[PAGE EXTRACT]

........

Thank you, Raj. We continue to believe we have significant, untapped opportunities ahead of us given our scale, existing partnerships, and the rapid technology advancements we are seeing in areas such as AI. We are excited about our future and believe the foundation setting efforts we are making in 2023 will help propel our growth in 2024 and beyond. Most importantly, I want to thank our passionate and dedicated employees. It is with your hard work and talents that we sit in this exciting position today. I also want to thank our investors for your support and for your time today. I will now turn the call over to the operator so we can open the line for questions. Thank you.
Thank you. If you would like to ask a question over the phone, please press star followed by the number one on your telephone keypad. If you would like to submit a question via the webcast, please select the Q&A button located on the bottom right of the webcast page. We will begin with questions from the phone. Your first question comes from the line of Mike Grundle with Northland Securities. Your line is open.
Hey guys, thanks a lot. Two questions on deposits. What's your outlook for higher ed deposits and new business deposits? And then specifically on the new business deposits, can you remind us what you're paying, the interest rate the end customer is getting, and what you're getting from customers bank? I'm just trying to figure out sort of what your carrier spread is there currently.
So I think that, hey Mike, good to see you or hear from you. It's been a while. So Mike, let me try to answer the deposits first. So I think that you know, what we had sort of guided to before was that we were hoping that we'd peaked out in interest rates. As we've seen, the interest rate environment continues to change and continues to be increasing. And so, you know, unfortunately, that does have an impact on, you know, our deposits, and we continue to see a runoff. So I'd say that, you know, we can't predict the future. There is a chance, obviously, that interest rates continue to increase to the end of the year, which would continue to create a little bit of a runoff on our deposits but what we're working really hard and Raj spoke about in his comments is that we're working on many different initiatives to help with account growth deposit growth and overall increased engagement that we believe can have an offsetting effect and so you know I just wanted to say that given where things stand there's a possibility that we could see a continued drag on deposits but hopefully you know a stabilization by the end of the year
Got it. And then just the spread on the new business deposits?
We haven't talked about this because of competitive reasons. Remember, we had shared that it's really important for us. But the most important thing to make clear is that it's a variable rate pricing and an increasing rate environment that's helpful to us. And we did say that without specificity, that we have seen about 175 basis point increase in margin with our new variable rate pricing agreements in place.
Got it. Maybe then just turning to the back half of the year, how should we think about the quarterly operating expense level that $18 million in 2Q, Jim? It feels like it's got to fade or drop a little bit from there, but how should we think about that as we're kind of modeling out the back half?

........

[LISTED ENTRIES]

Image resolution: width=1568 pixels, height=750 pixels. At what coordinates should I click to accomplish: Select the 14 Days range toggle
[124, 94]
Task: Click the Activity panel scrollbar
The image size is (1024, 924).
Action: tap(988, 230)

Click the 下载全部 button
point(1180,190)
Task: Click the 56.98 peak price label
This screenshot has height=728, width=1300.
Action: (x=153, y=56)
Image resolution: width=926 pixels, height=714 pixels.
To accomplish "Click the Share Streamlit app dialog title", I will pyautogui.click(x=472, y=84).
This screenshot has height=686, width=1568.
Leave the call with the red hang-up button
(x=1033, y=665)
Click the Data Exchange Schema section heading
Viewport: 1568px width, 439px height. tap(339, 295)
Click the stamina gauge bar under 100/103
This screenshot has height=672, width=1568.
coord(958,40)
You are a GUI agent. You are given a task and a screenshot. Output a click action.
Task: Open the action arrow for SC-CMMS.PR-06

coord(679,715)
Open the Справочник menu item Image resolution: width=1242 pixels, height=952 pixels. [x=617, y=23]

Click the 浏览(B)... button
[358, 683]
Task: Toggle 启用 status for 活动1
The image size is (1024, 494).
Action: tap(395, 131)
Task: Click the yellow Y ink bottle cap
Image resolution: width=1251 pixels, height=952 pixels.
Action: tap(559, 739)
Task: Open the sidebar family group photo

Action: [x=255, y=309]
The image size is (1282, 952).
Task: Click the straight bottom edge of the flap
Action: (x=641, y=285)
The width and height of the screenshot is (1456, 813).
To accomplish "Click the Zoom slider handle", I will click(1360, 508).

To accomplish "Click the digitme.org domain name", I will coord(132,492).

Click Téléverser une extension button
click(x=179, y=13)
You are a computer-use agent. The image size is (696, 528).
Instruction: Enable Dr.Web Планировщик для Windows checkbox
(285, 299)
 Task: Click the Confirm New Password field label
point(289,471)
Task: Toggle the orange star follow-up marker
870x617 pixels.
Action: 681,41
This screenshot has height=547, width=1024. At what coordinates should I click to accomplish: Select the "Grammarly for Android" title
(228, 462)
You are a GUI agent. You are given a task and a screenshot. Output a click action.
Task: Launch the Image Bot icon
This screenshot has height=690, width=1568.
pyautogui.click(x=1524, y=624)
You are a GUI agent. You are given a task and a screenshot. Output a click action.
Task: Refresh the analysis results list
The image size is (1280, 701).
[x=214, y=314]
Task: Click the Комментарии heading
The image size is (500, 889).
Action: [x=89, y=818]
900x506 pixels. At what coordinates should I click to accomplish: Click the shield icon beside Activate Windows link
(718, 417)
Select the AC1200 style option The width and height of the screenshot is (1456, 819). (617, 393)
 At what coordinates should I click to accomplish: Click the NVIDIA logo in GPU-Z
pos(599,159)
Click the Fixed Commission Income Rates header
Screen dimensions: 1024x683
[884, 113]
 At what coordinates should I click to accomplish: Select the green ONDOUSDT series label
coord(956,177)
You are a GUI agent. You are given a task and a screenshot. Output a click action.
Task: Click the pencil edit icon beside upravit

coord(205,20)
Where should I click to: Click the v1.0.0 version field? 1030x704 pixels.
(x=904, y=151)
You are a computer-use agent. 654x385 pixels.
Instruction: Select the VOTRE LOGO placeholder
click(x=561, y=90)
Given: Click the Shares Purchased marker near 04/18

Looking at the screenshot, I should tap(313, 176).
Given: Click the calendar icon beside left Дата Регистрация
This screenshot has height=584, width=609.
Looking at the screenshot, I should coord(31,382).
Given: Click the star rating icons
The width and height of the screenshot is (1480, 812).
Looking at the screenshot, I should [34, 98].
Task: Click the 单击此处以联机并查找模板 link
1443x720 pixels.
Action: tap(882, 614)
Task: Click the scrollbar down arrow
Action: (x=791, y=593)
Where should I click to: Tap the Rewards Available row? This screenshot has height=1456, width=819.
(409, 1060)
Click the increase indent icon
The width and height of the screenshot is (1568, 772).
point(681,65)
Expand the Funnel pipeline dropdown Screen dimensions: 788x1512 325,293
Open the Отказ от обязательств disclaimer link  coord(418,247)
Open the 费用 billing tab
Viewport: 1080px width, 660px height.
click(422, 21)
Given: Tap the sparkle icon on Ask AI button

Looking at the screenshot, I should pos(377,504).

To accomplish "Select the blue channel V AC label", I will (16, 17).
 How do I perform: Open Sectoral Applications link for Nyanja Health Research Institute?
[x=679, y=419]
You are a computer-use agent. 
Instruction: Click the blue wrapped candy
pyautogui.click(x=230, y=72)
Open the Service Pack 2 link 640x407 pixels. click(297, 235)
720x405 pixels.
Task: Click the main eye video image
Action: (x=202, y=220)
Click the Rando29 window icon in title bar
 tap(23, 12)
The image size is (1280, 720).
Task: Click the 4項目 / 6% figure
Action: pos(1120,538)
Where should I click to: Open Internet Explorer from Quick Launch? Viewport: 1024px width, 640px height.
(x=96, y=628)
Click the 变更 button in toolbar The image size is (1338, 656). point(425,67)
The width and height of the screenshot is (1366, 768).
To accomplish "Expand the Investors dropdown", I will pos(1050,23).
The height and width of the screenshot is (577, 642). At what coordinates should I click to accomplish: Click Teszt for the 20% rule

........

[REQUIREMENT] In the earnings call transcript above, what increase in margin has been seen with the new variable rate pricing agreements?

[EXERCISE ANSWER] About a 175 basis point increase in margin.